Jobling has since become something of a folk hero in popular culture and was the subject of ballads, plays, artworks, and even special edition ales. Dr McCorristine’s talk will explore the particular postmortem punishment of gibbeting, the background of this case and the strange afterlife of William Jobling.

Tickets £5 including a 20% donation toward a host of restoration projects at Kensal Green Cemetery.

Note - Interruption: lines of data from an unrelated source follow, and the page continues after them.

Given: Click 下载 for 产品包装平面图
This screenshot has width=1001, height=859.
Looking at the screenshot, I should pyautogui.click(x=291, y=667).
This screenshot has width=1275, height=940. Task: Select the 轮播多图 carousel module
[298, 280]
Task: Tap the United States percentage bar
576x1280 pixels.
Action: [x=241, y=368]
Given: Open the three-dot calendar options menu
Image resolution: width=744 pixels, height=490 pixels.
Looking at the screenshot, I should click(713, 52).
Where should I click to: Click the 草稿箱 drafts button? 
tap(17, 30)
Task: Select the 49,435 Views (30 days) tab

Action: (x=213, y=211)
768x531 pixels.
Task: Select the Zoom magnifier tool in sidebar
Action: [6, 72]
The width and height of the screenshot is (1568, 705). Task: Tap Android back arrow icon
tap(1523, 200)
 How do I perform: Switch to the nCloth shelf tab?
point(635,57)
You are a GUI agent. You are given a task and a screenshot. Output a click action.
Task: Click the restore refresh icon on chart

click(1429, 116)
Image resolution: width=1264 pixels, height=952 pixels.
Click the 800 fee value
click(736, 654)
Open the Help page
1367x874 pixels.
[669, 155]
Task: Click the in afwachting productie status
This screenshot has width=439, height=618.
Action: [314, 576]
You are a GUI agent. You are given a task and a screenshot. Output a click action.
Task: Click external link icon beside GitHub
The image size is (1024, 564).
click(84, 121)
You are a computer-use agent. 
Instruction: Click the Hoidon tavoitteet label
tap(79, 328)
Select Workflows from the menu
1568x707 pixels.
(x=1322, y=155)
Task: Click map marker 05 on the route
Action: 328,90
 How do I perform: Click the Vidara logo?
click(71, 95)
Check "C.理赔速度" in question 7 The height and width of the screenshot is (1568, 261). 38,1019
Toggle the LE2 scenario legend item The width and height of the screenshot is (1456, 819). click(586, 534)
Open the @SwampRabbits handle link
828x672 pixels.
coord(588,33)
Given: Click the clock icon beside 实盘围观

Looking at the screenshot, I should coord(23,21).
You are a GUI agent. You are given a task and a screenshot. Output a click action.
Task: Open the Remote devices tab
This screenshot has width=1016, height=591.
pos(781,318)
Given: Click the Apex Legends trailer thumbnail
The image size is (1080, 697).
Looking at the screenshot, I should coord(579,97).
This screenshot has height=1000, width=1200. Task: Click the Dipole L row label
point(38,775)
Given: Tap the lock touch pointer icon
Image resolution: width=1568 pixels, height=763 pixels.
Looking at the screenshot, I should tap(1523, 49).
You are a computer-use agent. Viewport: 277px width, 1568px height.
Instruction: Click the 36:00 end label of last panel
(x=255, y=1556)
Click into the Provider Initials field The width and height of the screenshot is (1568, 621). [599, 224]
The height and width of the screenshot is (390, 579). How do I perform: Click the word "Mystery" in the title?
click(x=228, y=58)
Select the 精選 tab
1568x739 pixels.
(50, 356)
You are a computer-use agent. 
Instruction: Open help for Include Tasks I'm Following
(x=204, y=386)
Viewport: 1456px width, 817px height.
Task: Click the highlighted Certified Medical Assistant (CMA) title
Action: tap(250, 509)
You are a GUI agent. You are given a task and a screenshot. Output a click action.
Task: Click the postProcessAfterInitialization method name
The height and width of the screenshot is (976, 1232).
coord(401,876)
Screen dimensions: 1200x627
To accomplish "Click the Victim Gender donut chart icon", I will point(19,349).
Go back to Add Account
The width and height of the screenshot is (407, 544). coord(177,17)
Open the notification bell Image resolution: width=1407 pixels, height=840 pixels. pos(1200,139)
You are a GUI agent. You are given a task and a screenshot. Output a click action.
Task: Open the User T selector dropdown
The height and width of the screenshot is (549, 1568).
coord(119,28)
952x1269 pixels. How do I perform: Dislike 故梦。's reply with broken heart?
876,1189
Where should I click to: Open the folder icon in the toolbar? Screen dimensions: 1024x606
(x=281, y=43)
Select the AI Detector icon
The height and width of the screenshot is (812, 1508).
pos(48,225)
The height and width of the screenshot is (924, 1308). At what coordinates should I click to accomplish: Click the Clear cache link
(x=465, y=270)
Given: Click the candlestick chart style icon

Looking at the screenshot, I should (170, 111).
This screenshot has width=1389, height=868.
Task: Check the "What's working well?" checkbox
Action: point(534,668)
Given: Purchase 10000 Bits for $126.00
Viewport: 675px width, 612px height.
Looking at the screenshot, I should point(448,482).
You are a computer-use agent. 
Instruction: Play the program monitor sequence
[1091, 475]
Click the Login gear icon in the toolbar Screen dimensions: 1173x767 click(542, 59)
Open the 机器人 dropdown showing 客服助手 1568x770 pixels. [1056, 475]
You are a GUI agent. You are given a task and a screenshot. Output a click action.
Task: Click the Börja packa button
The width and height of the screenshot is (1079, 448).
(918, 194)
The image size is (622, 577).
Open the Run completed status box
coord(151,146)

Please click here to purchase.

Dr Shane McCorristine
Shane McCorristine is a Lecturer in Modern British History at Newcastle University. An interdisciplinary historian, his research focuses on the 'night side' of modern experience. Drawing approaches from cultural history and the medical humanities, he explores social attitudes toward dreams, ghosts, death and the supernatural. He is the author of Spectres of the Self: Thinking about Ghosts and Ghost-seeing in England, 1750-1920 (Cambridge University Press, 2010), Spiritualism, Mesmerism, and the Occult, 1800-1920 (Pickering & Chatto, 2012), and most recently, The Spectral Arctic: A History of Dreams and Ghosts in Polar Exploration (UCL Press, 2018).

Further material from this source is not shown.